Pass health IT now
Your March 3 editorial “Advancing health IT,” while making a strong case for the enormous value of health information technologies, failed to mention that prompt passage of legislation pending in Congress is critical to the widespread and successful adoption of such technologies.
The initiation of programs such as the Google Health Web service and various regional and state-based efforts highlight the growing public hunger for various forms of health IT. Nationally, health IT has the potential to save $165 billion annually from increased efficiencies and dramatically improved health outcomes. However, uncontrolled proliferation of incompatible systems would quickly compromise its potential. There is an immediate need for uniform standards to ensure the interoperability of existing and future programs.
Thanks to the hard bipartisan work of Senate Health Education, Labor and Pensions Committee Chairman Edward M. Kennedy, Massachusetts Democrat, ranking member Sen. Michael B. Enzi, Wyoming Republican, and many others, legislation calling for a national health IT system has been written and vetted and stands ready for passage. The Kennedy-Enzi bill wisely would apply to the private sector as well. The public and private sector would benefit from this legislation.

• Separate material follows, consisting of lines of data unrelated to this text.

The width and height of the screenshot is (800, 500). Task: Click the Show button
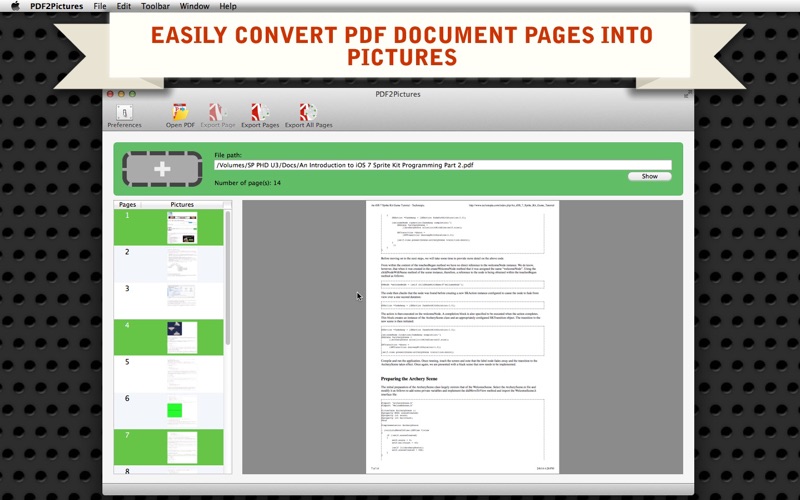(x=649, y=176)
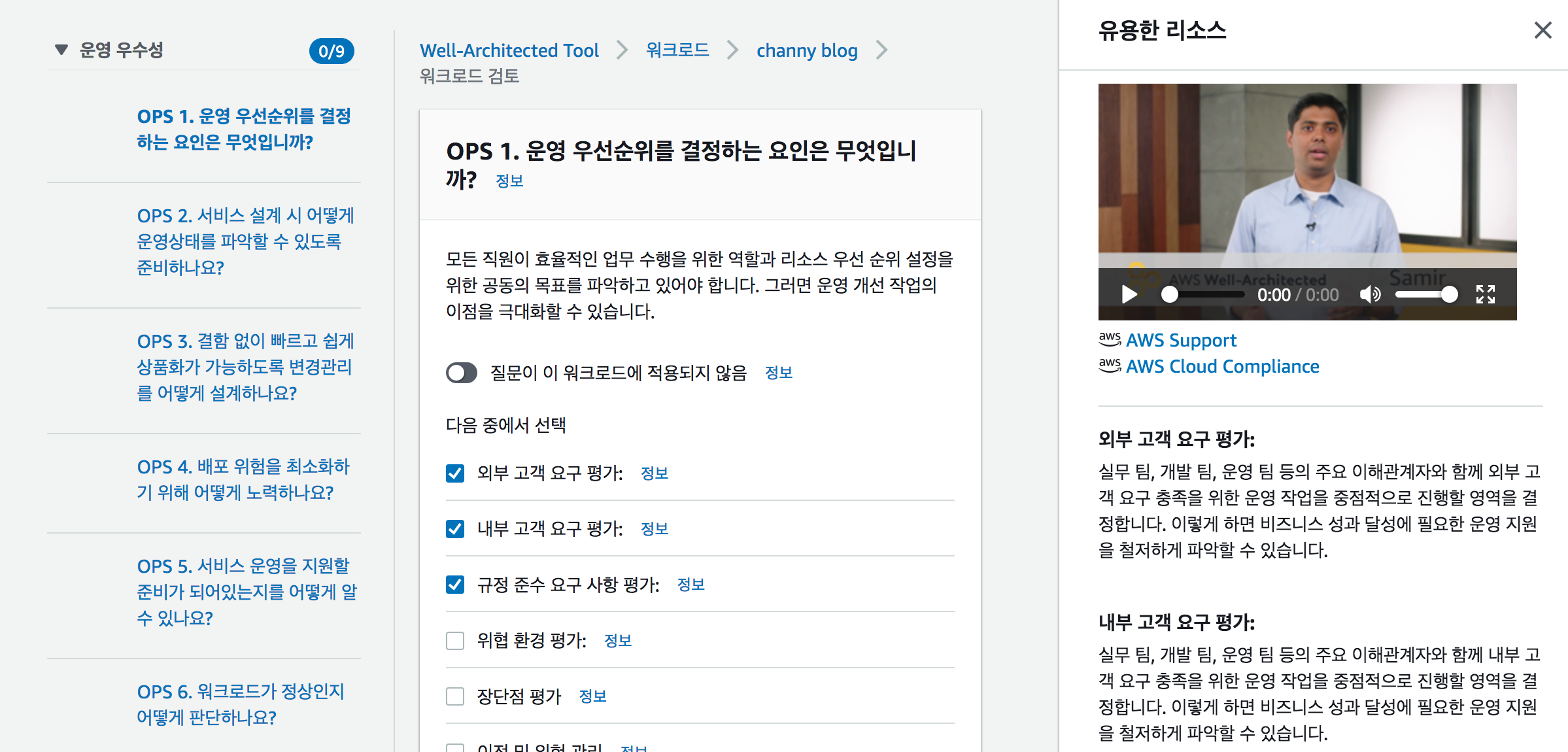The image size is (1568, 752).
Task: Enable the 장단점 평가 checkbox
Action: pyautogui.click(x=455, y=696)
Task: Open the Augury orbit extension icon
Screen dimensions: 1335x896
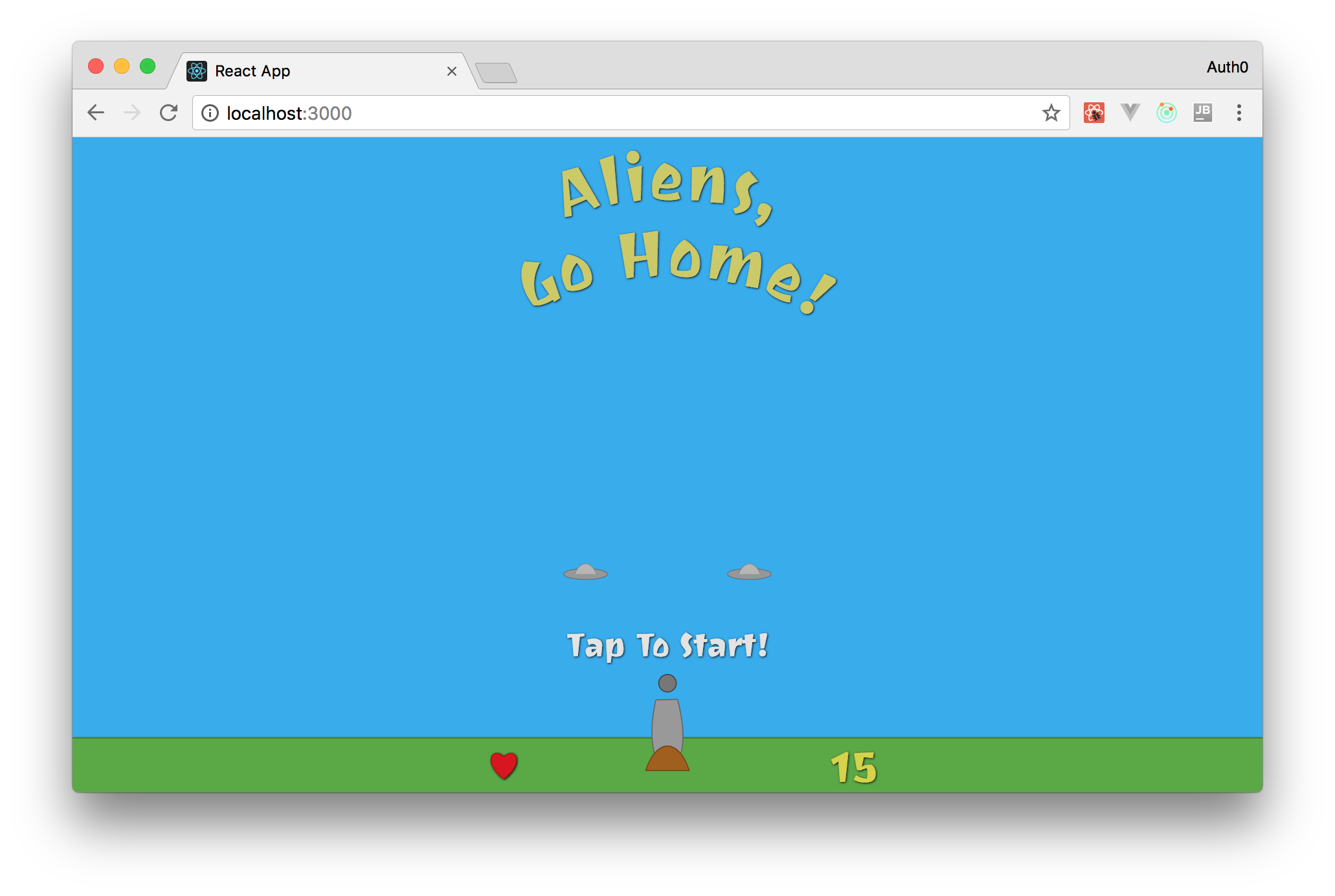Action: click(x=1166, y=113)
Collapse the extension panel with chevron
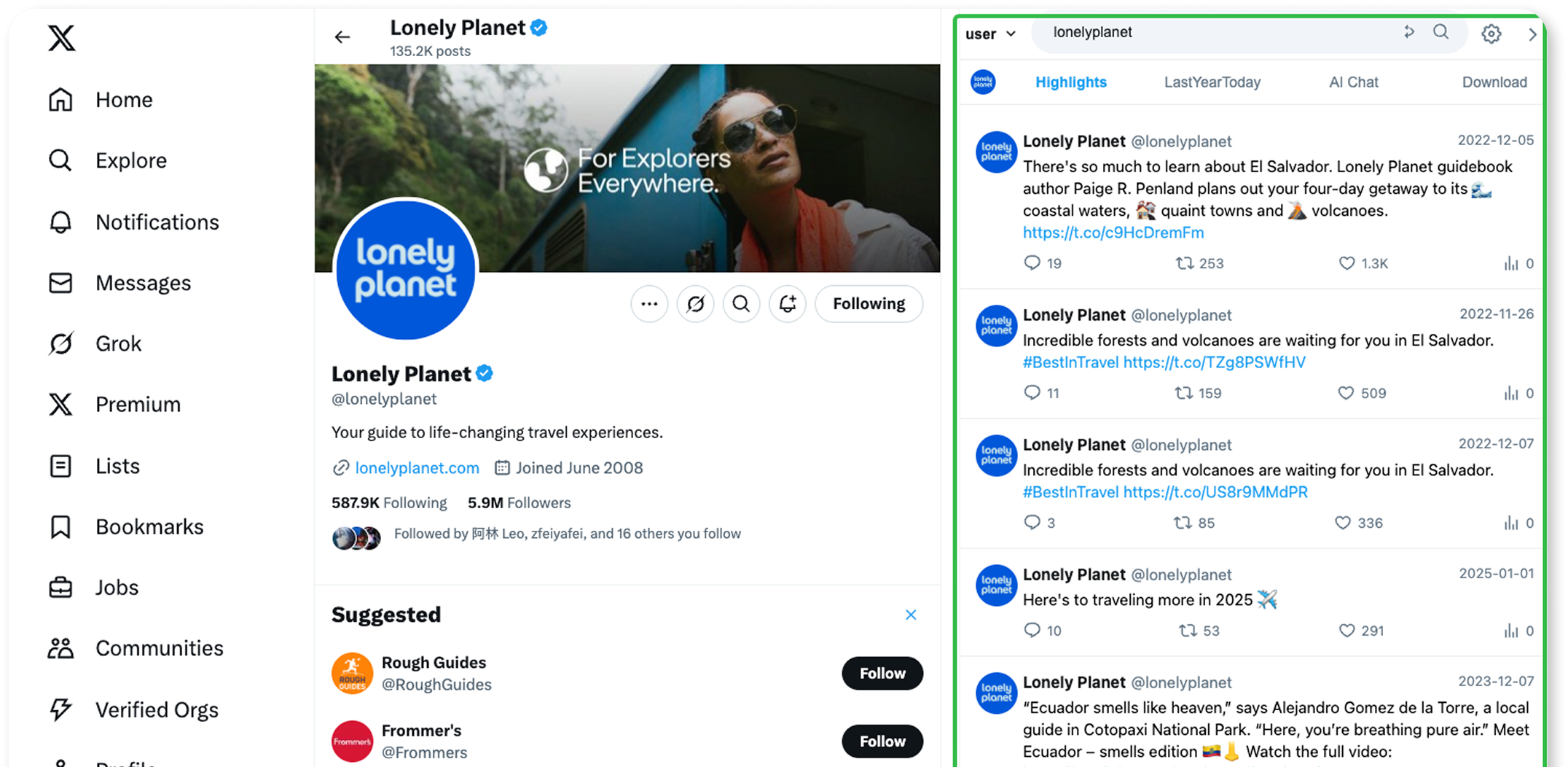 pos(1532,34)
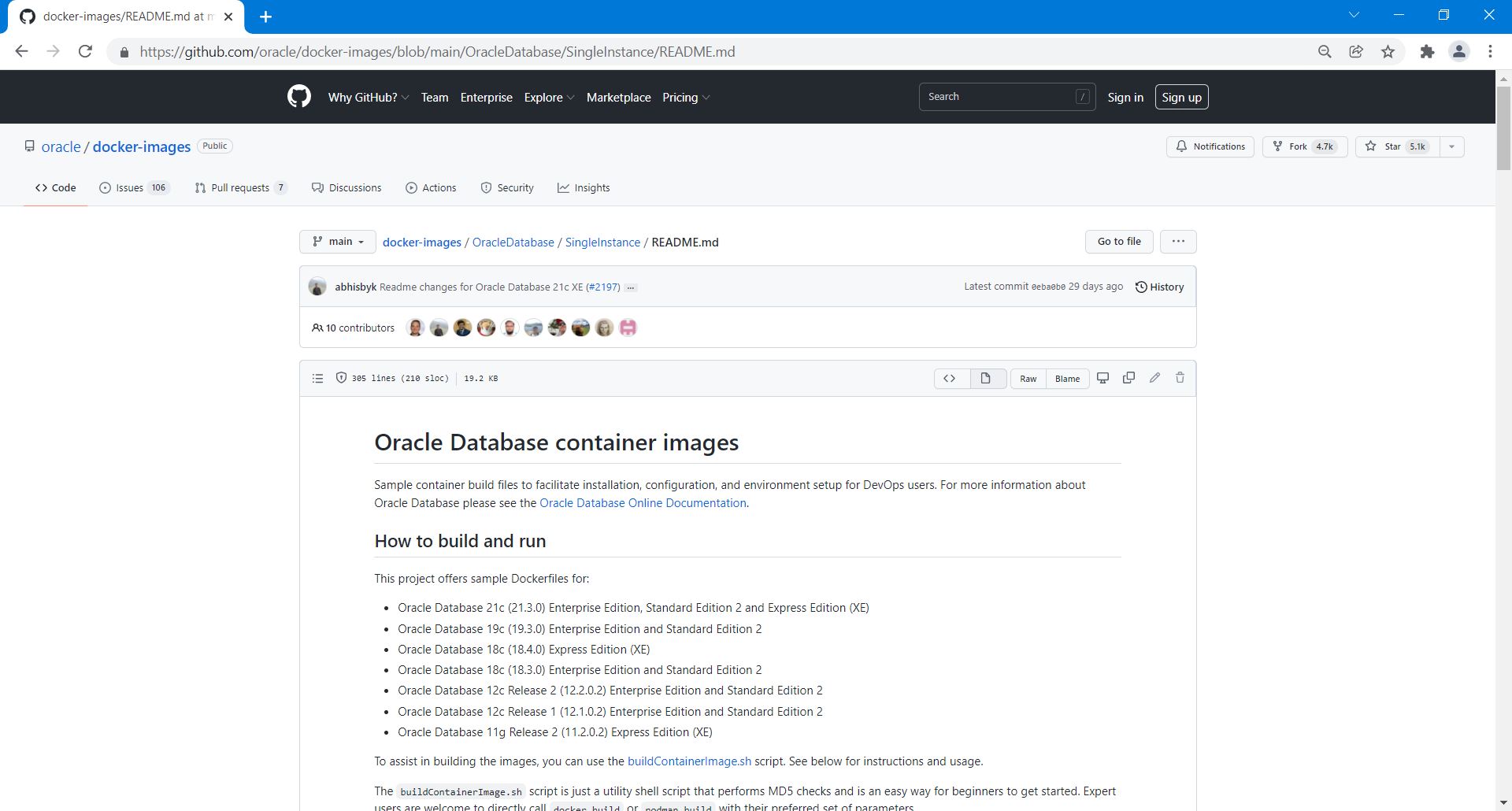Screen dimensions: 1512x811
Task: Expand the Why GitHub menu
Action: tap(368, 98)
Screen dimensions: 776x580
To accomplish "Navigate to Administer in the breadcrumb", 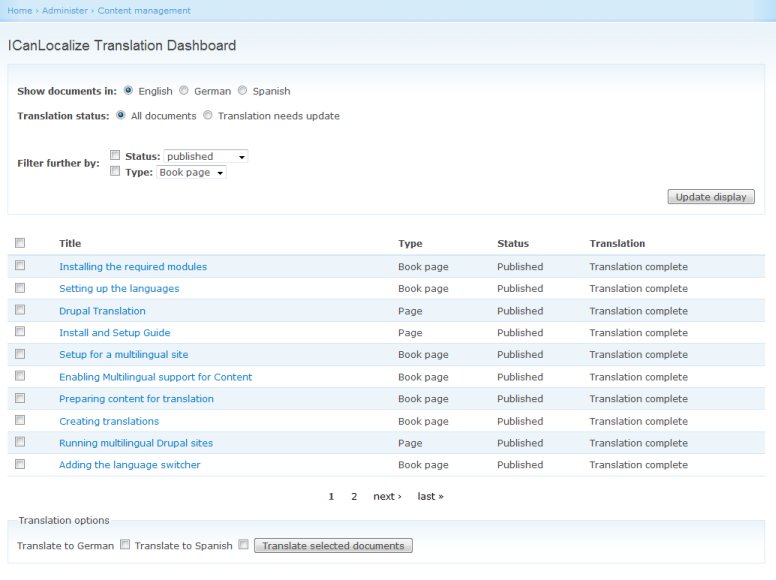I will (x=66, y=11).
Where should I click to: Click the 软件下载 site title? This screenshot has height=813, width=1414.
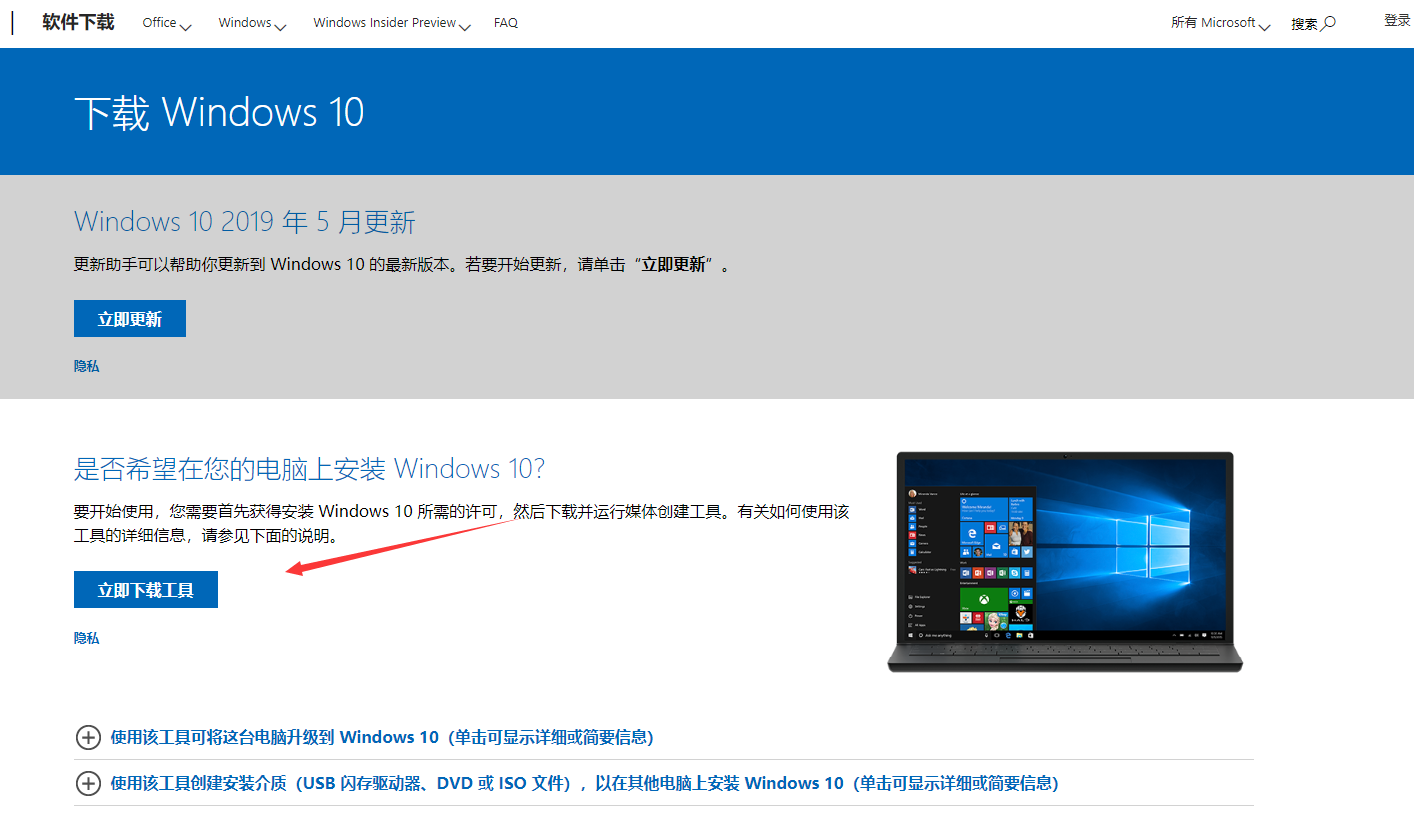(x=77, y=21)
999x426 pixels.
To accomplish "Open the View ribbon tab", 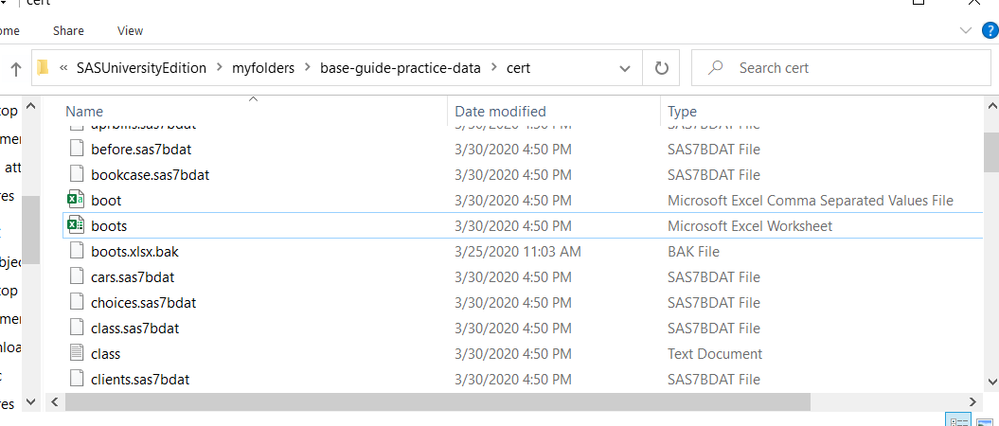I will click(130, 31).
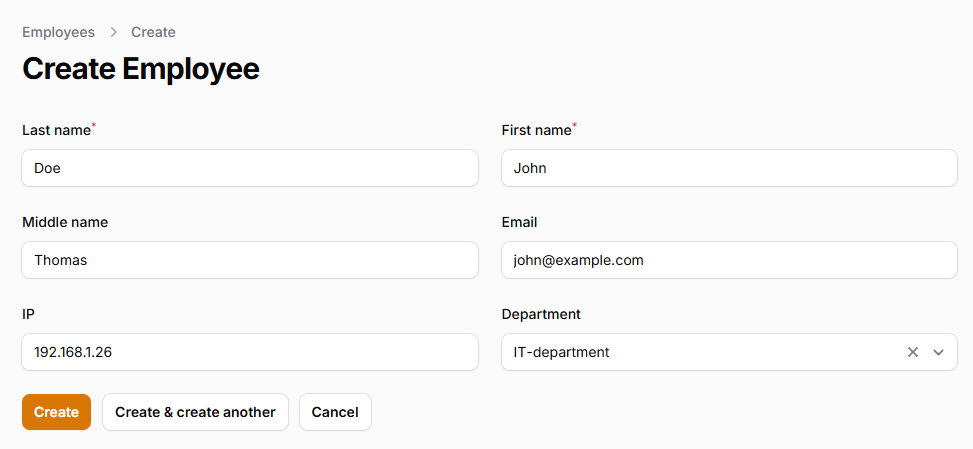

Business Roundtable member CEOs, who provide health insurance for almost a quarter of all Americans who are covered in the private sector, stand ready to drive quick implementation of electronic medical records, but we can’t until we have clear and uniform interoperable standards.
We cannot wait any longer. The hard work is already done. Congress must pass health IT now.
JOHN CASTELLANI
President
Business Roundtable
Washington
The new ‘third rail’ of politics
In Wednesday’s editorial “The price of oil,” you point out that the price of oil has quintupled in the past six years and the Organization of the Petroleum Exporting Countries will not increase production (and neither will we), affecting all segments of our economy.
The vulnerability in the United States of insufficient refining capacity and our reluctance to extract more crude from our own land increases our dependence on OPEC.
Corn-based ethanol has raised the price of gasoline and, generally, raised the cost of food. Yet this alarming situation raises no alarms — no candidate for president dares discuss this. Has this become the new “third rail” of politics?